Considering that the data of electronic nose can be expressed as three-way data array, three-way resolution methods, such as parallel factor analysis (PARAFAC), are also applicable options for analyzing electronic nose data. In this paper, PARAFAC and PARAFAC2 were used to discriminate Pipe Tobacco and Tobacco Smalls samples, and their number of components were optimized. Figure S1 shows the trends of SSR versus the number of components when PARAFAC and PARAFAC2 were implemented for both the Pipe Tobacco and Tobacco Smalls samples. The results show that three principal components were appropriate for these PARAFAC and PARAFAC2 models. Figure 5(A-1,A-2) are the 3D score plots of PARAFAC and PARAFAC2 for Pipe Tobacco samples. The figures showed that Pipe Tobacco III samples were clustered but were separated from the Pipe Tobacco I and II ones. However, for the samples of Pipe Tobacco I and II, some of the points were overlapped. These results indicated that both PARAFAC and PARAFAC2 could distinguish Pipe Tobacco III but cannot distinguish Pipe Tobacco I and II which were more similar. The results of PARAFAC and PARAFAC2 for Tobacco Smalls were even worse. Their 3D score plots are shown in Figure 5(B-1,B-2). The samples of the same groups of Tobacco Smalls were diffused and those of different groups were mixed in these two subfigures. Thus, PARAFAC and PARAFAC2 also had difficulties to distinguish Tobacco Smalls samples as they were more complex.

4.4. Comparison

Table 2. The discrimination performance of the five methods.

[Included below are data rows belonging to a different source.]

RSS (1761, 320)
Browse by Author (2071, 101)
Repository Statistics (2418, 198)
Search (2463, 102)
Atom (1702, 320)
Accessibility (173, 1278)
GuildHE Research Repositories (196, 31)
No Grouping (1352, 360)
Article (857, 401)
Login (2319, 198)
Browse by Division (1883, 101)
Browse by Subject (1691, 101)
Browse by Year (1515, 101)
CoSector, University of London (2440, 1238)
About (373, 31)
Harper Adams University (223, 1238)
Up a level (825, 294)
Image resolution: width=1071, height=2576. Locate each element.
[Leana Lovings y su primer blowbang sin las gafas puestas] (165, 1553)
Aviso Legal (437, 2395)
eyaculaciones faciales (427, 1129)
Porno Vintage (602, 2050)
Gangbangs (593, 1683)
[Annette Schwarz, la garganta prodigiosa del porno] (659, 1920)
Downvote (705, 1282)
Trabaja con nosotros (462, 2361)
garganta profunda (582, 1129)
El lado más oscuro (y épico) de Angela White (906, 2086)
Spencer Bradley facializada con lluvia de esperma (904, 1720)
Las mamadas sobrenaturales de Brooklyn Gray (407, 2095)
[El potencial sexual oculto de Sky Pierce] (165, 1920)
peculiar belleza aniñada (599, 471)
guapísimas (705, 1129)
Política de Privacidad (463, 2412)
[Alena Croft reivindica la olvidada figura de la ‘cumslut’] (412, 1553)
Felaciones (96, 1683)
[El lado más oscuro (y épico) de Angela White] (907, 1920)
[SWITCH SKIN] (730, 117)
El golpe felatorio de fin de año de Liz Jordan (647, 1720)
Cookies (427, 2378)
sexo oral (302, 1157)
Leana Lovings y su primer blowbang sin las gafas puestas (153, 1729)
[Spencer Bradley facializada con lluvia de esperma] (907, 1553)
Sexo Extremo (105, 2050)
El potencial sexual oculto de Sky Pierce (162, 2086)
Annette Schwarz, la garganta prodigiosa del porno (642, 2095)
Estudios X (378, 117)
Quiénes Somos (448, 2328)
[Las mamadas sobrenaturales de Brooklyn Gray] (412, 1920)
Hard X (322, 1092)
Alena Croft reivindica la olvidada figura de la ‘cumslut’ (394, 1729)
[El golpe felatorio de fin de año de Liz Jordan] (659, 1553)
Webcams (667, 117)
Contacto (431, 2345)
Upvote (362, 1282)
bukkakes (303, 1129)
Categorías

Label		Separation of Samples 1
		Similarity Measure of AOFM	PCA	SIMCA	PARAFAC	PARAFAC2
Pipe Tobacco	I-II	+	−(+)	−	−(+)	−(+)
	I-III	++	++	++	++	++
	II-III	++	++	++	++	++
Tobacco Smalls	I-II	++	−	−	−	−
	I-III	++	−	−	−	−
	II-III	++	−	−	−	−

¹ Separation of different tobacco samples evaluated from results of five methods. −: No separation; −(+): samples are partially separated; +:samples are separated; ++: samples are well separated.

lists the discrimination performance of the five methods. We can find that similarity measure of AOFMs outperformed PCA, SIMCA, PARAFAC and PARAFAC2. Comparing with the results of the aforementioned methods, the similarity measure of AOFMs can improve the discrimination performance of electronic noses in their applications to samples with similar flavors (Pipe Tobacco I and II) or with high VOCs releases (Tobacco Smalls samples).

5. Conclusions

An effective method for measuring the similarity of complex odor samples has been established in this paper. The success is attributed to the introduction of the AOFMs that can represent all the information of an odor sample and show more details of an odor sample than its original signal form. The AOFMs also provide the basis to apply a two-way similarity measurement technique, which makes the odor discrimination more objective and effective than other techniques such as PCA, SIMCA, and PARAFAC when complicated odor samples are encountered.